La implementación de la política monetaria también está sujeta a mejoras, para evitar la volatilidad de tasas como la que experimentamos los últimos meses. En el mismo sentido, es necesario separar la política monetaria de la política fiscal, ya que hoy la liquidez del mercado la determina el Secretario de Finanzas en las licitaciones quincenales de deuda, y no el BCRA.
En tercer lugar, el Tesoro de Estados Unidos debería revelar su paquete para apoyar a la Argentina en los pagos de su deuda pública en dólares. Sería un mazazo que permitiría despejar la incertidumbre y así llevar el riesgo país a niveles muy bajos. Este paso quedó empantanado en cuestiones legales y de mercado. Puede, de todas maneras, no ser necesario si los dos primeros pasos son suficientes para que el riesgo país siga descendiendo y así la Argentina pueda colocar deuda en el mercado sin ayuda del Tesoro.
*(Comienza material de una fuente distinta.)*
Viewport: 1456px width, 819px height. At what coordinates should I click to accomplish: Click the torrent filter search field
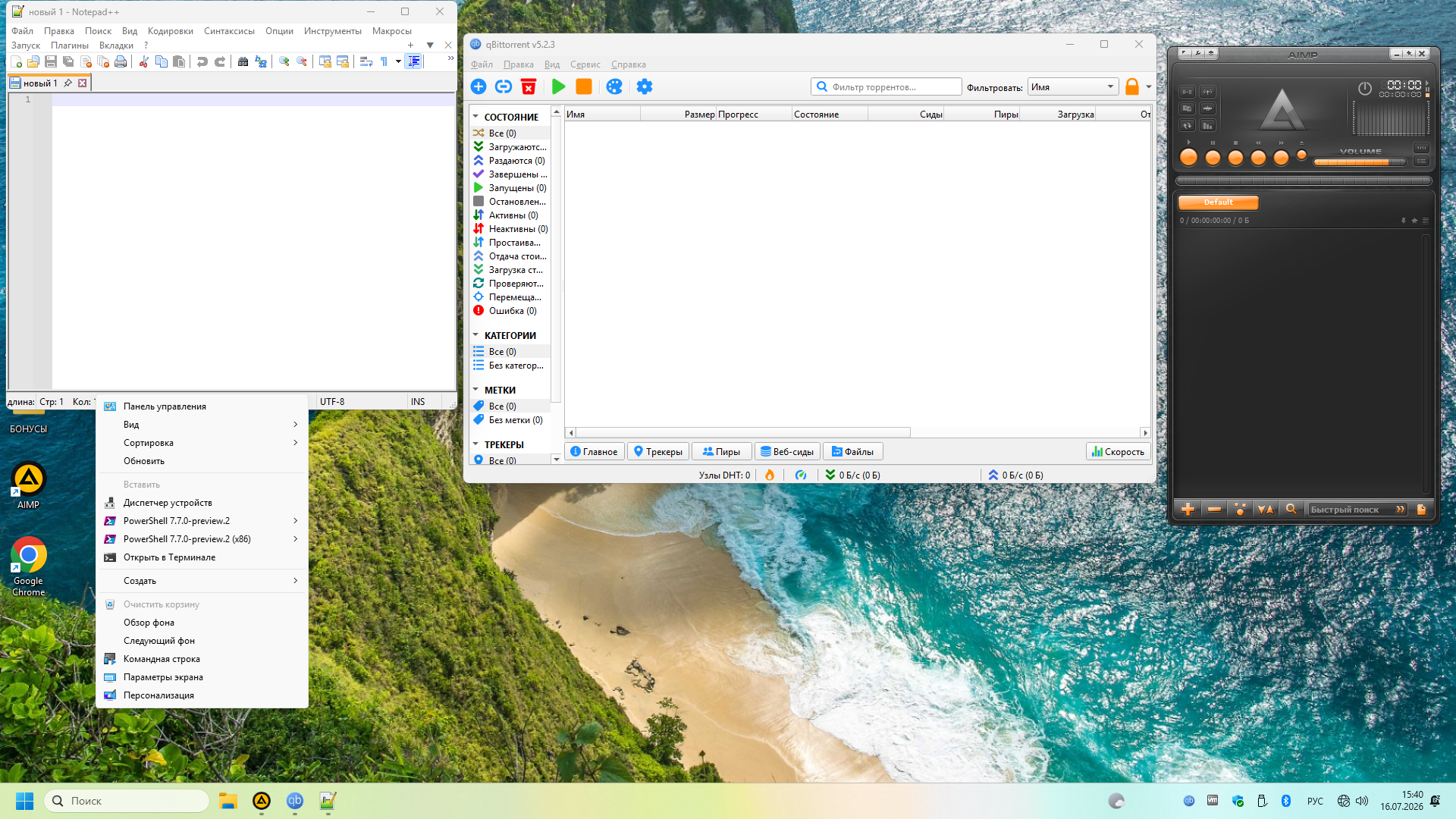tap(886, 87)
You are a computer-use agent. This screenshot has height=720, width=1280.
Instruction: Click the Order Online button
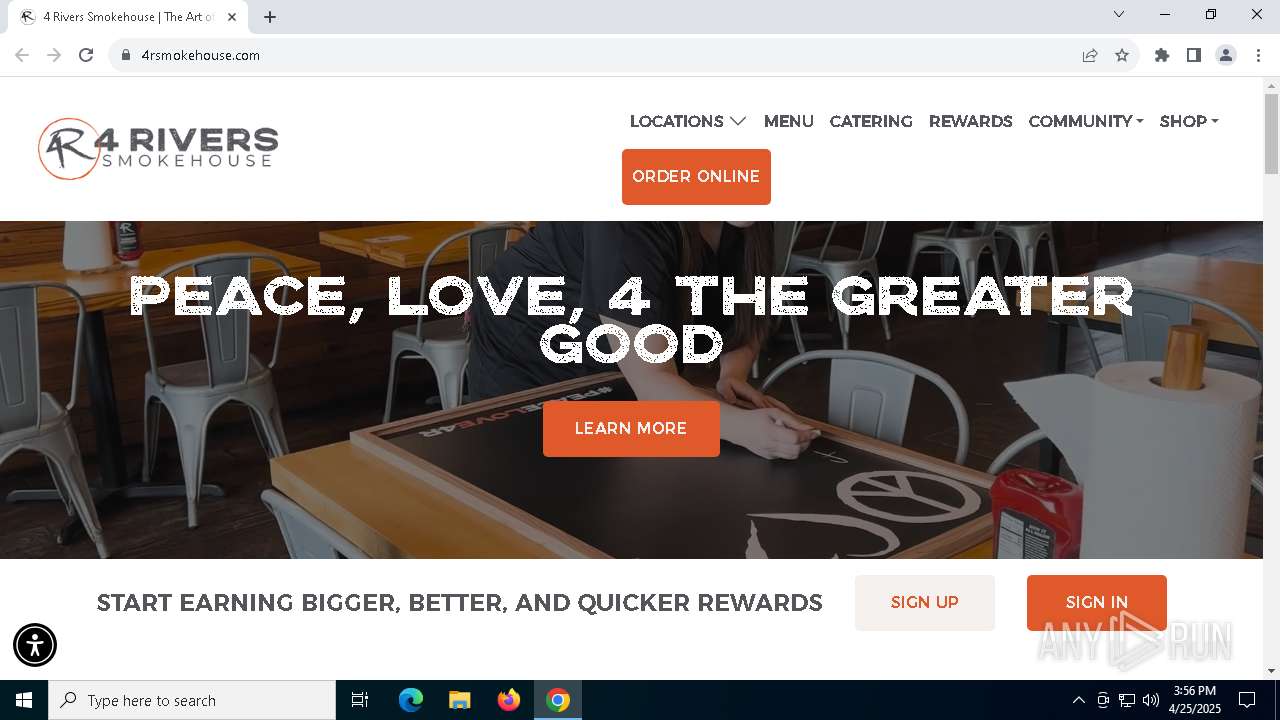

Si las cosas van según lo planeado (TMAP, en la jerga del Gobierno), se podrían levantar los controles de capitales, comprar reservas y el peso no debería debilitarse demasiado, mismo si se relajan las bandas cambiarias. Es decir, el país podría retomar la senda del crecimiento sin experimentar un aumento de la inflación. Un círculo virtuoso como no disfrutamos desde los años 90.